Metadata Transformation Pipeline for IRIDA Next

This pipeline transforms metadata from IRIDA Next.

Input

The input to the pipeline is a sample sheet (passed as --input samplesheet.csv) that looks like:

sample	sample_name	metadata_1	metadata_2	metadata_3	metadata_4	metadata_5	metadata_6	metadata_7	metadata_8	metadata_9	metadata_10	metadata_11	metadata_12	metadata_13	metadata_14	metadata_15	metadata_16
Sample1	SampleA	meta_1	meta_2	meta_3	meta_4	meta_5	meta_6	meta_7	meta_8	meta_9	meta_10	meta_11	meta_12	meta_13	meta_14	meta_15	meta_16

The amount and meaning of the metadata columns may be different for each metadata transformation.

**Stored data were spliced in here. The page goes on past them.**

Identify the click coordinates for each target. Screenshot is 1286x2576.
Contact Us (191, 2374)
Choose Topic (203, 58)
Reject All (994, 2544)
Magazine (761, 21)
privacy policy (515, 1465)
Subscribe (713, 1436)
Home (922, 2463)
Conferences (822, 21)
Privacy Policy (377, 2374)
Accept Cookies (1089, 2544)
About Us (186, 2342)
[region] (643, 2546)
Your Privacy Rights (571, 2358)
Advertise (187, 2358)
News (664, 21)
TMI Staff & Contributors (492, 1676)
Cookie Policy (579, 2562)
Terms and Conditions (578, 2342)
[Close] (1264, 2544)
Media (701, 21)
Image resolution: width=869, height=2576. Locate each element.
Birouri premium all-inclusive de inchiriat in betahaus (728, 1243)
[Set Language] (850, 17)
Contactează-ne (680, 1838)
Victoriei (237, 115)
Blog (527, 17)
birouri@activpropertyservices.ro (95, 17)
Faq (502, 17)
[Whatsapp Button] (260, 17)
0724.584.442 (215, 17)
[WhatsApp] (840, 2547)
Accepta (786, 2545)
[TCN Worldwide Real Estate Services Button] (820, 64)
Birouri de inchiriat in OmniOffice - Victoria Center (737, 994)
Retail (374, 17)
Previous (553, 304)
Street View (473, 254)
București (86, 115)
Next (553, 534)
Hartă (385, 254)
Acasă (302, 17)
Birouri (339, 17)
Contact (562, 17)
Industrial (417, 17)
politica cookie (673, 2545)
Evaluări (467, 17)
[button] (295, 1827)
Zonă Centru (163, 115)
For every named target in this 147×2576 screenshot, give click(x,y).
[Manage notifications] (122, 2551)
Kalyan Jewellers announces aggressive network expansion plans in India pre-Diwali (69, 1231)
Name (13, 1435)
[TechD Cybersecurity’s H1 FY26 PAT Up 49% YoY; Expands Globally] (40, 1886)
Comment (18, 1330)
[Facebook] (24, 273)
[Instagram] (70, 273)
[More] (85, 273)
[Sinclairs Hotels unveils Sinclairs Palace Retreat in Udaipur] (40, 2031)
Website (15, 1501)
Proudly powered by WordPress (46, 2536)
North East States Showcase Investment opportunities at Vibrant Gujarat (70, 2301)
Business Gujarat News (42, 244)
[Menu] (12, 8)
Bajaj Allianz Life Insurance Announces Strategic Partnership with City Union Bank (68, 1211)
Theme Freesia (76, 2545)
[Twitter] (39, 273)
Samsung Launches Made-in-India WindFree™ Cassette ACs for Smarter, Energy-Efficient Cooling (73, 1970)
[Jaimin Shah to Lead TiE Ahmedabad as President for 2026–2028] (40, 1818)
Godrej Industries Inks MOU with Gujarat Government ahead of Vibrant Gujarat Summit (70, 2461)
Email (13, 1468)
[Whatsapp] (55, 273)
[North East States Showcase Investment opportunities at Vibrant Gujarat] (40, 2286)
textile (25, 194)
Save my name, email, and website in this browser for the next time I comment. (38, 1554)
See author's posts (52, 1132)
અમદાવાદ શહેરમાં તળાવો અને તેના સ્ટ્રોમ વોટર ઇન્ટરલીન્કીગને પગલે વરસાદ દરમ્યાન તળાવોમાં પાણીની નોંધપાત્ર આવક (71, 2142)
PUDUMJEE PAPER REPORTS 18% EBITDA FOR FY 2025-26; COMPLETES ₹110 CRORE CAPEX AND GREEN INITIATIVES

The structure of this file is defined in assets/schema_input.json. Validation of the sample sheet is performed by nf-validation.

Parameters

The main parameters are --input as defined above and --output for specifying the output results directory. You may wish to provide -profile singularity to specify the use of singularity containers and -r [branch] to specify which GitHub branch you would like to run.

Transformation

You may specify the metadata transformation with the --transformation parameter. For example, --transformation lock will perform the lock transformation. The available transformations are as follows:

Transformation	Explanation
lock	Locks, or copies and locks, the metadata in IRIDA Next.
age	Calculates the age between the first and second metadata columns. Ages under 2 years old are calculated as (days/365) years old, showing 4 decimal places.
age_pnc	Calculates the age between either a date of birth and specified date, or from an age number (ex: 10) and an age unit (year). Ages under 2 years old are shown with 4 decimal places.
earliest	Reports the earliest date among the metadata columns.
populate	Populates an output column with a specific value.
categorize	Categorizes data into Human, Animal, Food or Environmental source based on values in a specific set of fields
pnc	Performs the categorize, earliest, and age_pnc transformations in sequence with PNC-specific considerations.

Lock Parameters

The following parameters can be used to rename CSV-generated output columns and Irida Next fields as follows:

--metadata_1_header: names the metadata_1 column header
--metadata_2_header: names the metadata_2 column header
--metadata_3_header: names the metadata_3 column header
--metadata_4_header: names the metadata_4 column header
--metadata_5_header: names the metadata_5 column header
--metadata_6_header: names the metadata_6 column header
--metadata_7_header: names the metadata_7 column header
--metadata_8_header: names the metadata_8 column header
--metadata_9_header: names the metadata_9 column header
--metadata_10_header: names the metadata_10 column header
--metadata_11_header: names the metadata_11 column header
--metadata_12_header: names the metadata_12 column header
--metadata_13_header: names the metadata_13 column header
--metadata_14_header: names the metadata_14 column header
--metadata_15_header: names the metadata_15 column header
--metadata_16_header: names the metadata_16 column header

These metadata headers are automatically converted to lowercase.

Age Parameters

The following parameters can be used to rename CSV-generated output columns and Irida Next fields as follows:

--metadata_1_header: names the date of birth column header
--metadata_2_header: names the current/target data column header
--age_header: names the calculated age column header and related output columns

The metadata headers are automatically converted to lowercase. For example, the following code:

nextflow run phac-nml/metadatatransformation -profile singularity --input tests/data/samplesheets/age/success_failure_mix.csv --outdir results --transformation age --metadata_1_header "date_of_birth" --metadata_2_header "collection_date" --age_header "age_at_collection"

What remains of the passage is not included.